これはシンクタンク機関と大学院の機能を持つ組織で、いわゆる大学とは異なる性格で、内外から多くの専門家が参集し、主要研究テーマを「サステイナビリティ」(持続可能性)とし、その他にも社会の様々な課題を調査研究して、成果発表や政策の助言を行っています。
大学院は大学卒業者、社会人を対象に、修士号(2年課程)や博士号(3年課程)の取得ができる教育機関で、学生の半数とスタッフの4割が発展途上国の出身で占められています。
▽国連事務総長の決まり方
国連事務総長の選出は「安全保障理事会の勧告に基づいて総会が任命する」と規定され、8代目まではこの規定で選出されていましたが、選定過程の安保理は非公開であるため、「密室」という透明性の低さが批判されていました。
このため9代目の現グレーテス事務総長は、事前の公募と公聴会を経て、安保理が推挙して決定されました。
事務総長の条件は、常任理事国以外の非紛争国出身で、5~10年で交代しています。
しかし、8代目の韓国出身の潘基文氏は休戦中とは言え、北朝鮮との紛争を抱えている点に疑問があり、ここでも密室の批判が高まりました。
■最後に
1961年9月17日、ハマーショルド第2代国連事務総長(スウェーデン出身)の乗る国連チャーター機が、アフリカのローデシア・ニヤサランド連邦(現ザンビア)で墜落し、ハマーショルド氏を含む16人全員が死亡する事故(事件?)が発生しました。

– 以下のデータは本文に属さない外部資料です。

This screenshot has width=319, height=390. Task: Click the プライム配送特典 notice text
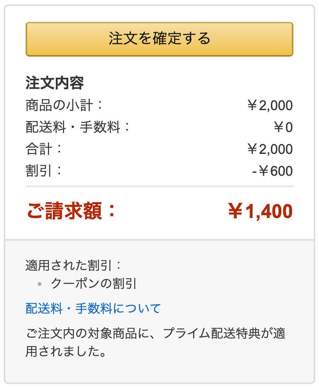point(155,334)
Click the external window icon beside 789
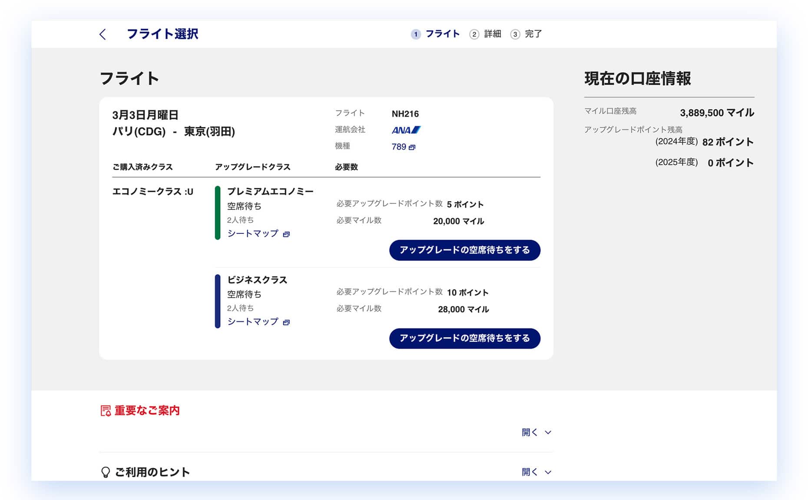This screenshot has width=808, height=500. pos(412,147)
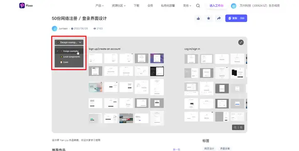Favorite the design with star icon

click(208, 18)
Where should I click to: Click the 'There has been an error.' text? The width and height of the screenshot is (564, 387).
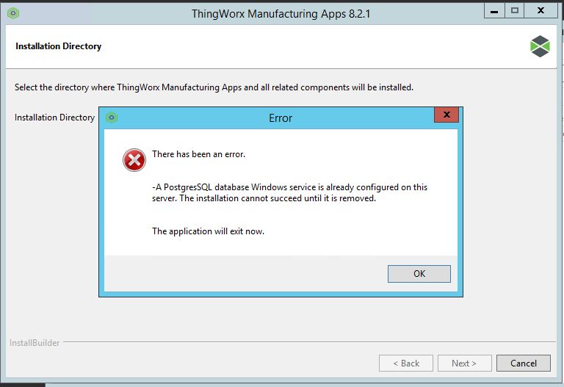(x=198, y=154)
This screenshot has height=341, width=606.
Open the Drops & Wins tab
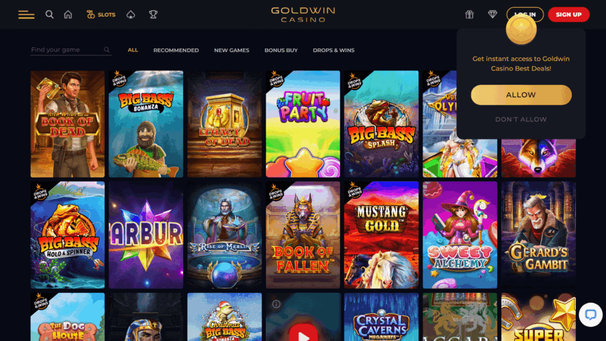[x=334, y=50]
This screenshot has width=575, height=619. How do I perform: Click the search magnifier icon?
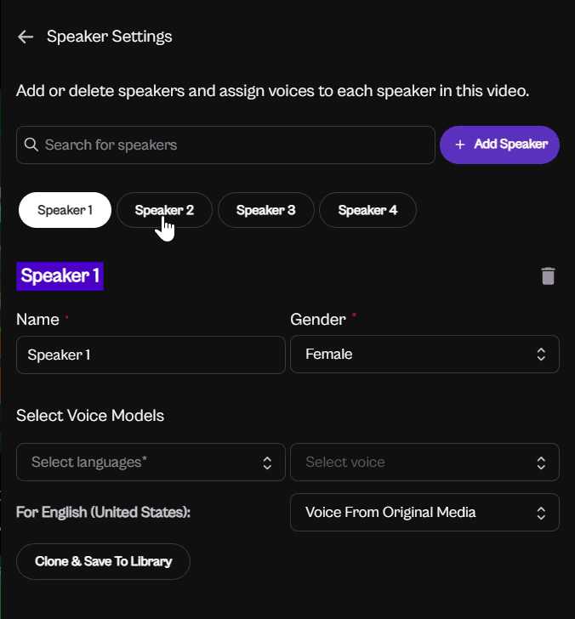(31, 145)
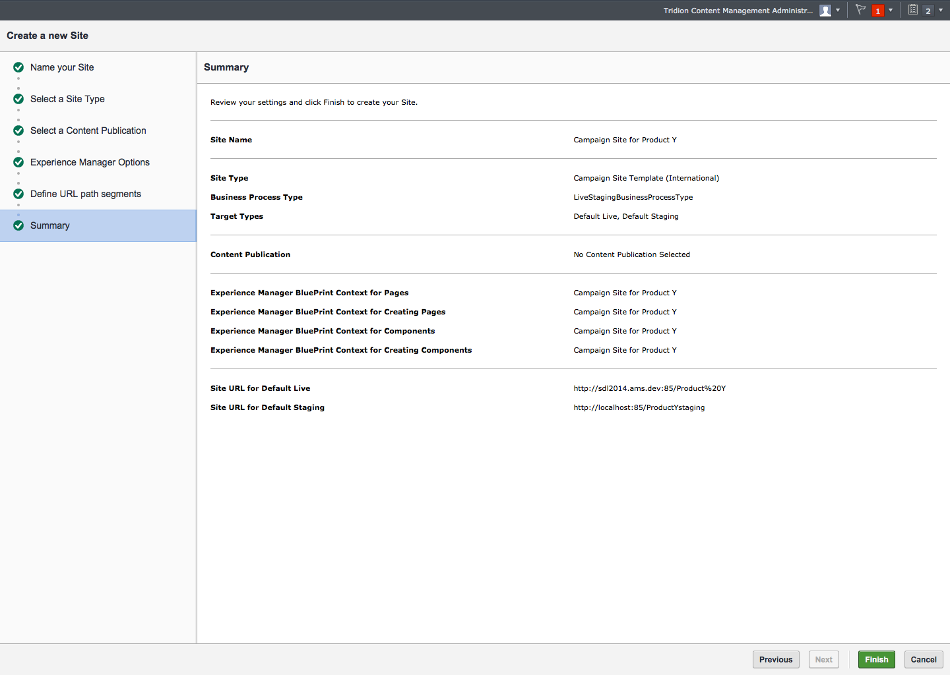Cancel the site creation wizard
This screenshot has height=675, width=950.
coord(924,659)
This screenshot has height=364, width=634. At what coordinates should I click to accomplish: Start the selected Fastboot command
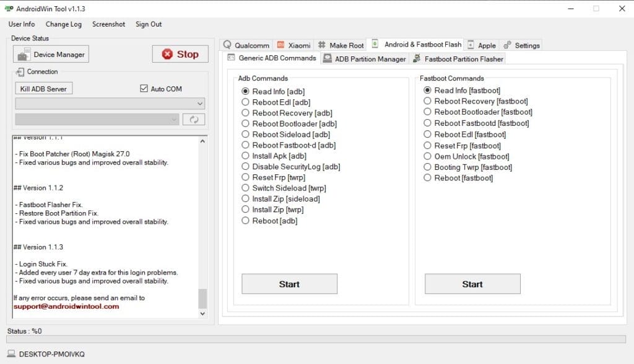[472, 284]
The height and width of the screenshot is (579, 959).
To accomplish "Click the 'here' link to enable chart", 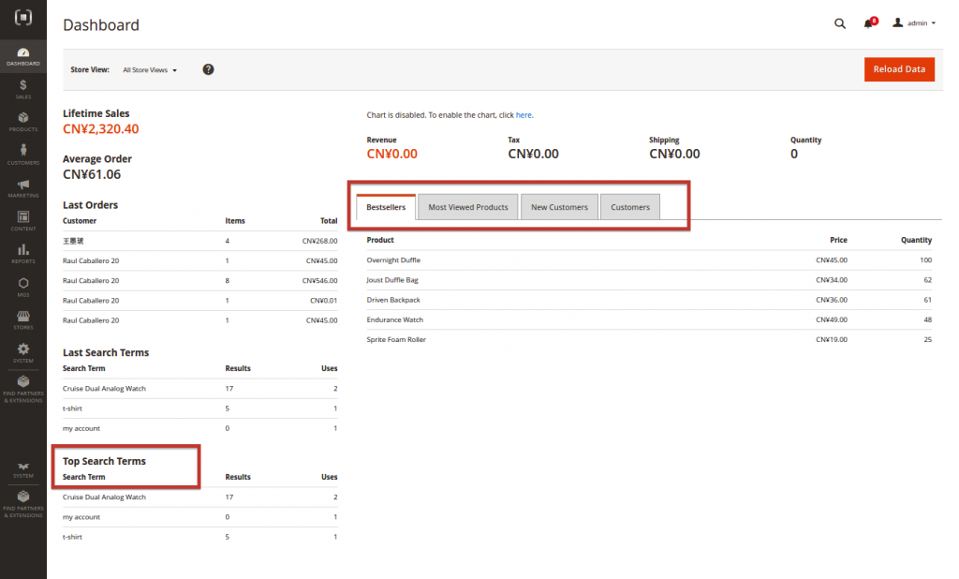I will (524, 115).
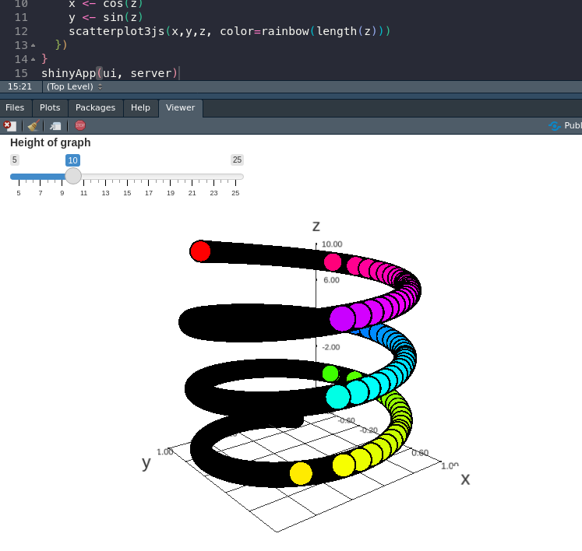Select the Viewer tab
The height and width of the screenshot is (551, 582).
click(x=180, y=108)
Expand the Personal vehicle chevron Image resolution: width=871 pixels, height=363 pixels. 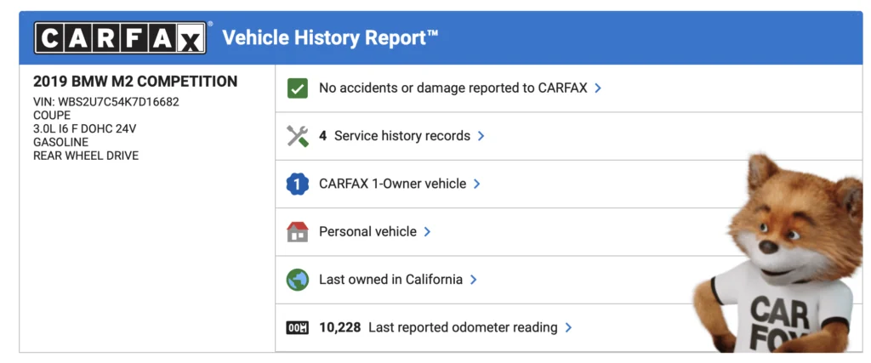(x=428, y=231)
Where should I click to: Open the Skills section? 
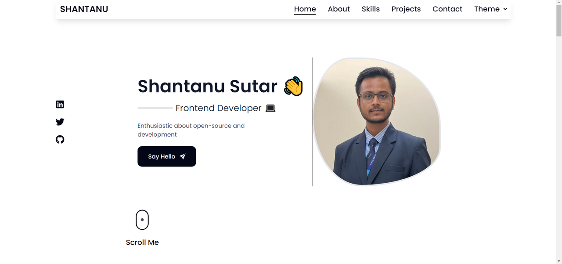click(x=371, y=9)
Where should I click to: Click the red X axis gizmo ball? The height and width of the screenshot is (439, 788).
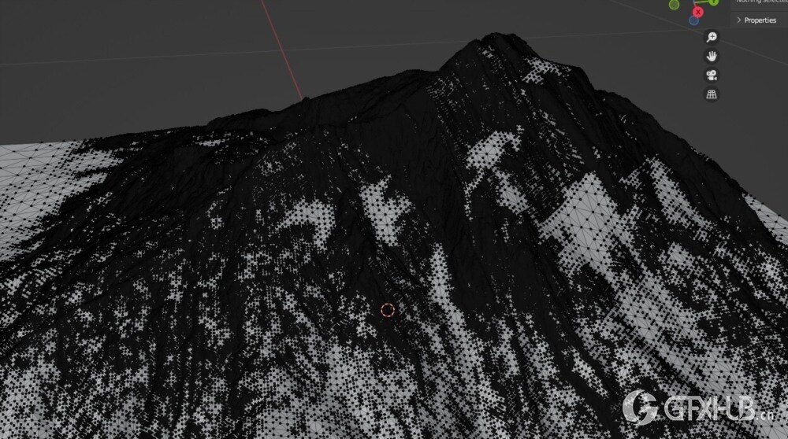coord(698,13)
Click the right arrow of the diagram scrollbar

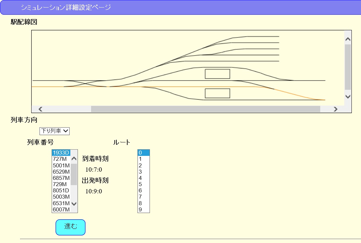tap(335, 109)
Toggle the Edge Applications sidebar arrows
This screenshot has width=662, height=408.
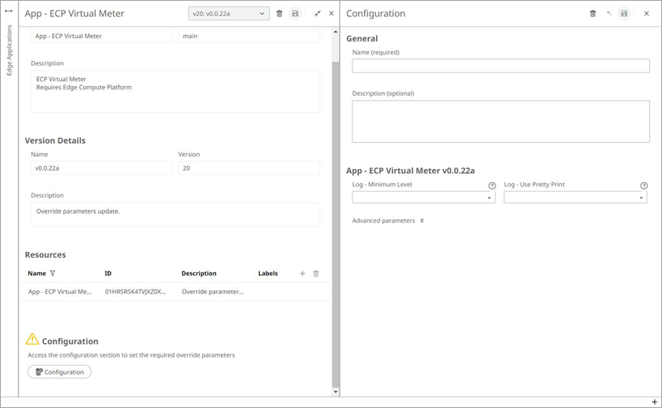pyautogui.click(x=9, y=11)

同事務総長のアフリカ支援政策が、旧植民地支配国やソ連から強く批判されていたため、当初は暗殺、陰謀説が流れましたが、操縦士の判断ミスとして処理されました。
しかし依然として「冷戦期最大の謎のひとつ」と言われ続けたことから、2013年になって国連に調査委員会が設置され、4年後に公表された報告書では、外部からの攻撃が原因である可能性を示唆しています。
この事件の真相を追求したドキュメンタリー映画「誰がハマーショルドを殺したか」が2020年7月公開されました。